Metabolic alterations contribute to Alzheimer’s disease pathology. The metabolic coupling between astrocytes and neurons sustains proper brain function in the healthy brain. In the course of Alzheimer’s disease, at least 15 years before the onset of symptoms, a marked glucose hypometabolism is detected in specific brain regions. The accumulation of Aβ exacerbates brain glucose hypometabolism, both directly within the area of Aβ accumulation as well as in remote regions. In turn, this hypometabolic state triggers inflammatory processes and cellular damage.
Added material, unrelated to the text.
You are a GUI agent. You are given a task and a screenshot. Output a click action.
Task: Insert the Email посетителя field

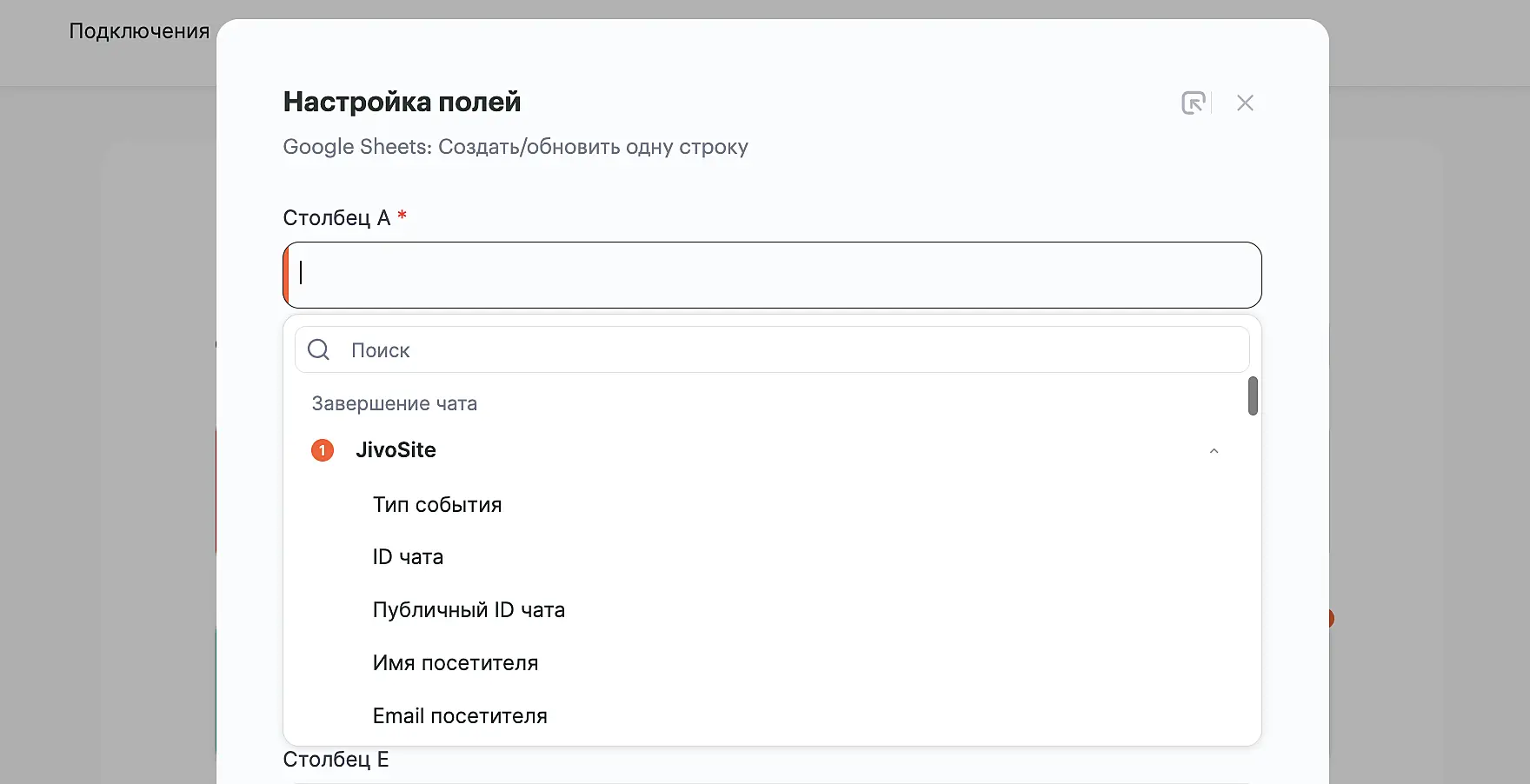pos(460,716)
Moreover, alterations in glial cell function together with tau phosphorylation and subsequent accumulation exacerbates brain metabolic breakdown. Together, these features perpetuate a vicious cycle of neurodegeneration and declining brain glucose metabolism that contributes not only to the deterioration of memory and cognition but also to abnormal behavior in affected patients.

Figure 3

Central contribution of brain energy hypometabolism in Alzheimer’s disease pathology and treatment opportunities. Glucose hypometabolism occurring at early stages of the disease, together with the neuropathological features, induces a vicious cycle leading to brain energy breakdown and dysfunction. Treatment opportunities based on energy rescue strategies attempt to break this vicious circle and improve brain energy metabolism to, in last instance, prevent or revert clinical symptoms.